→ PROBLEM TO SOLVE
Find every line of the data below that has "Front" in it. Reply with the number only.

→ RECORDS TO PROCESS

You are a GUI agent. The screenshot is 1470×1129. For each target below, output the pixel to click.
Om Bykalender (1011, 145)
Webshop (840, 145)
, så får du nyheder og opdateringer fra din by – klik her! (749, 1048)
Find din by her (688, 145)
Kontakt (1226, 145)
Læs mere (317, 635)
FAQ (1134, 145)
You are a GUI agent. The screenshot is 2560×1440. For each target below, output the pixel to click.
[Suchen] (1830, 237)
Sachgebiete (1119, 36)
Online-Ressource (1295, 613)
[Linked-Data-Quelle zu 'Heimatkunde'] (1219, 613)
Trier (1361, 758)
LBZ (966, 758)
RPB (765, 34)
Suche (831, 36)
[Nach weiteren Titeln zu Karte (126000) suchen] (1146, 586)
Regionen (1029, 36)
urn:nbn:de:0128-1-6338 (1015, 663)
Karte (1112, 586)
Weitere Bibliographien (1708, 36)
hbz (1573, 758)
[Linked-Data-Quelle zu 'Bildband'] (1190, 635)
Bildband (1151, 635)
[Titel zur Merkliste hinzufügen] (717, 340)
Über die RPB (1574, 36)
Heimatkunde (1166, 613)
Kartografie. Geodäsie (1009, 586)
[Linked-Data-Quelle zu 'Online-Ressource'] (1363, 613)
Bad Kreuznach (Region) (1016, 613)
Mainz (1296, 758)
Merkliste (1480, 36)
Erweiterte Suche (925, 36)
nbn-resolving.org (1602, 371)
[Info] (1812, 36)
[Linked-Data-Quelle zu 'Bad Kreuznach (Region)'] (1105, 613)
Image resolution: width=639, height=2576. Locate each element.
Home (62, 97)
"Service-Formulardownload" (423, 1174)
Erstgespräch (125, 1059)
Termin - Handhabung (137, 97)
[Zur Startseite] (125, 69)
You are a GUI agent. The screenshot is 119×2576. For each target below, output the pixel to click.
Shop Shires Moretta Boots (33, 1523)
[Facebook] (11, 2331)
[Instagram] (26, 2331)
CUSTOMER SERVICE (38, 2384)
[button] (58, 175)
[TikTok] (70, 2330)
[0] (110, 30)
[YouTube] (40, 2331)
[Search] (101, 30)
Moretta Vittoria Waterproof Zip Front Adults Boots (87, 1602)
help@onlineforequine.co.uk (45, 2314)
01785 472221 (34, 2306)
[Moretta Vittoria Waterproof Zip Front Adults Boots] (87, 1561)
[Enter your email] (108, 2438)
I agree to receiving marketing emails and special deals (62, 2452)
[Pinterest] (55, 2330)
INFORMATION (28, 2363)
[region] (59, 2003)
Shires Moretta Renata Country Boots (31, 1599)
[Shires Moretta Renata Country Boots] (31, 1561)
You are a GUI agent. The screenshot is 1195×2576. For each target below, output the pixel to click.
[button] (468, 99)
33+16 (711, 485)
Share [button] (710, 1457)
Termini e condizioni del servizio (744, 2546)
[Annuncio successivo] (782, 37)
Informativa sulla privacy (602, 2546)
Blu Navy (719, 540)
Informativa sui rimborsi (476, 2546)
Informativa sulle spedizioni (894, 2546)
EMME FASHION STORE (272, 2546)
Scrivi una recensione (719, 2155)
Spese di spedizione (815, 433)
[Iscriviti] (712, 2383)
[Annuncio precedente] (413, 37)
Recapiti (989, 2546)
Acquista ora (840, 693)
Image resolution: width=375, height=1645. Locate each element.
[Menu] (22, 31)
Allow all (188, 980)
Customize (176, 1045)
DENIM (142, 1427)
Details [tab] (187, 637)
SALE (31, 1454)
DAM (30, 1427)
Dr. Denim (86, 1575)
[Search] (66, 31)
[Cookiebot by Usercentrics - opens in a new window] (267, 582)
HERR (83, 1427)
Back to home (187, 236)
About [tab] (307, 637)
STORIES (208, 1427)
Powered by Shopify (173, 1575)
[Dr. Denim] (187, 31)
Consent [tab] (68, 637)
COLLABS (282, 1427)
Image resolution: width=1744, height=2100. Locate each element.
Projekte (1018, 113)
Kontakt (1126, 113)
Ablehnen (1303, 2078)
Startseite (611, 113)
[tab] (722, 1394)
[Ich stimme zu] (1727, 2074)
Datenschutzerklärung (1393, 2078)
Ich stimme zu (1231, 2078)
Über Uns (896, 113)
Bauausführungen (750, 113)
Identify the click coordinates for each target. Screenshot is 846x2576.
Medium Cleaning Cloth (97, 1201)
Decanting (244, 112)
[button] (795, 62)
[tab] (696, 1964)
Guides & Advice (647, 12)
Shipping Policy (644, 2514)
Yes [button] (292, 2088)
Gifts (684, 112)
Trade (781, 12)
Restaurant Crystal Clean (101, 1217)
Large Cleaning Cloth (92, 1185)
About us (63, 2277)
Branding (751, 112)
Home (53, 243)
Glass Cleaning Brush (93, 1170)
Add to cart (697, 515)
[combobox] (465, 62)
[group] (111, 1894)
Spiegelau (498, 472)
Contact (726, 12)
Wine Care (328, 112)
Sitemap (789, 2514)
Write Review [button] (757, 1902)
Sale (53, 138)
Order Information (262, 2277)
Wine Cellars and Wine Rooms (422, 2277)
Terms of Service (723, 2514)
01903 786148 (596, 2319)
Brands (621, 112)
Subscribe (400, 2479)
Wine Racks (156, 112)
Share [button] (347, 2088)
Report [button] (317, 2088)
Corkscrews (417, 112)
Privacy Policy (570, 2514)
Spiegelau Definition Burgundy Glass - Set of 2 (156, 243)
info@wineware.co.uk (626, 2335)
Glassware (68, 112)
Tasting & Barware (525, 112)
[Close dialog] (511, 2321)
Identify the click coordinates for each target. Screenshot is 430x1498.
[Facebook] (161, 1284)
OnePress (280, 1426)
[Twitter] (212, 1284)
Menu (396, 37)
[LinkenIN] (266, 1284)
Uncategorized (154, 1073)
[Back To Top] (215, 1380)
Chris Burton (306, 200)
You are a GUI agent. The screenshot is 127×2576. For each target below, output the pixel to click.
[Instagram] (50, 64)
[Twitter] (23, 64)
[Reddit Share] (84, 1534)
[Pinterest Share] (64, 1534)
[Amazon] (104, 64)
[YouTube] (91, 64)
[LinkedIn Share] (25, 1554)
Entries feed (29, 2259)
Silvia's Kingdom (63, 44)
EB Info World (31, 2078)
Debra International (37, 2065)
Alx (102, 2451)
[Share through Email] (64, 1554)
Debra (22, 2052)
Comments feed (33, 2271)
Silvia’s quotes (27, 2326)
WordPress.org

→ RESULT OF THIS EXERCISE
2